Recién a la altura del Abasto, el veterano habló.

– Pero yo no soy idiota útil de nadie -se quejó.

– No. Sos útil, no idiota. Más que útil, utilizable, que es parecido, pero peor.

– Yo no soy forr…

– No.

Macías siguió hablando. Llegaron a Pueyrredón, doblaron hacia Once. Mientras lo oía, Etchenaik sentía que sus movimientos de la ultima semana se parecían al gestuario de un nadador en una pecera de vidrio, a quien se ríe y se enoja mientras habla en la cabina de un teléfono público, o a una mosca que se ufana entre los sandwiches de miga pero no ve la campana, el mozo que la observa, acodado al mostrador.

– Vos nos diste pistas, nos entregaste gente servida: Loureiro, la Sardetti, un matoncito como el que cayó de la terraza. Pero por otro lado quemaste todo, nos obligaste a resolver de apuro algo que venía para redada grande. Hiciste saltar a Bertoldi y a los otros cuando los teníamos bajo control, con Pintos metido ahí esperando el momento. La noche del tiroteo, si aparecía Sanjurjo o La Tía Pocha, íbamos nosotros.

– Pero Marcial los asustó… -completó Etchenaik, cauteloso.

– Claro. Pintos esperaba que pasara algo.

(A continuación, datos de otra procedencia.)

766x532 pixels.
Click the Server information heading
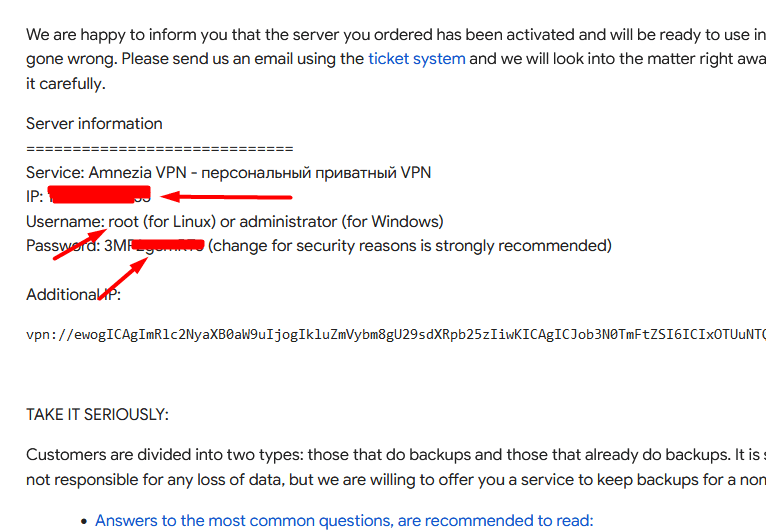[x=94, y=124]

Etchenaik se acomodó en el asiento, recapituló todo lo que había escuchado, concluyó:

– Pero ustedes no sabían nada de la carta que se jugaba Marcial, qué era lo que buscaba metido entre ellos.

– No. Eso lo sabías vos.

– Lo supe en lo de Brotto: estaba por completar una venganza que se prometió hace diez años.

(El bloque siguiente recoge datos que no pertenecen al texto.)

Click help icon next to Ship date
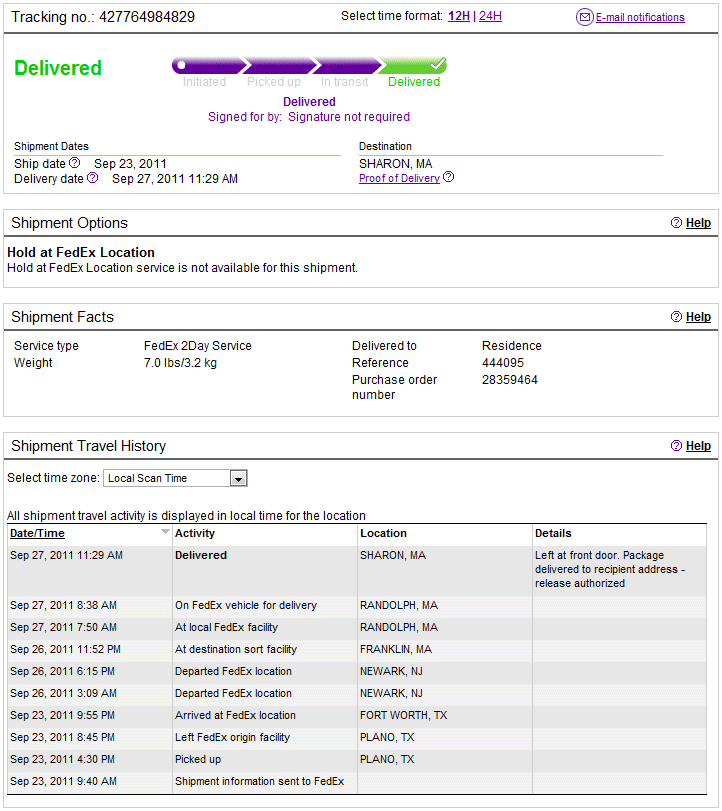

– Un paquete muy desprolijo es éste. Demasiados hilos sueltos -dijo el colorado mirándolo fijamente.

63. Capítulo clásico

El Falcon había retomado Rivadavia hacia el Oeste y Macías terminaba su discurso: de Kasparian para arriba, se habían borrado todos; estaba roto el circuito de distribución, habían secuestrado kilos y kilos de coca y tenían el revólver que había matado a dos personas y varios candidatos para ser dueños del dedo que apretó el gatillo.

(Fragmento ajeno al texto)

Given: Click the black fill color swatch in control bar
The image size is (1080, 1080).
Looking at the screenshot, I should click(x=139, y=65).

– Ya está todo cerrado, Etchenique -concluyó el colorado, portador de un suave desencanto-. Ahora explica lo tuyo.

El tránsito se detuvo a la altura de Medrano y obligó al patrullero de adelante a unos breves sirenazos intimidatorios. Como respondiéndoles, Etchenaik se apuró, se abrió un poquito.

– Lo de Marcial es simple: en el '62 le mataron un hijo, Ariel Brizuela, que llevaba el apellido de la madre, una mina a la que llamaban La Loba. Quedó destrozado y juró vengarse. Para eso se retiró del laburo y comenzó a rastrearlos, como un vengador anónimo. Cuando los ubicaba, se infiltraba y luego los liquidaba. Me juego la cabeza que las muertes del «Negro» Esteban Miranda, que nunca se aclaró, y la de Jesús Santomé, que apareció en Barranca de los Lobos, fueron cosa de él. Eran dos implicados en el caso de Ariel… ¿No le decían «Fraile» a Santomé?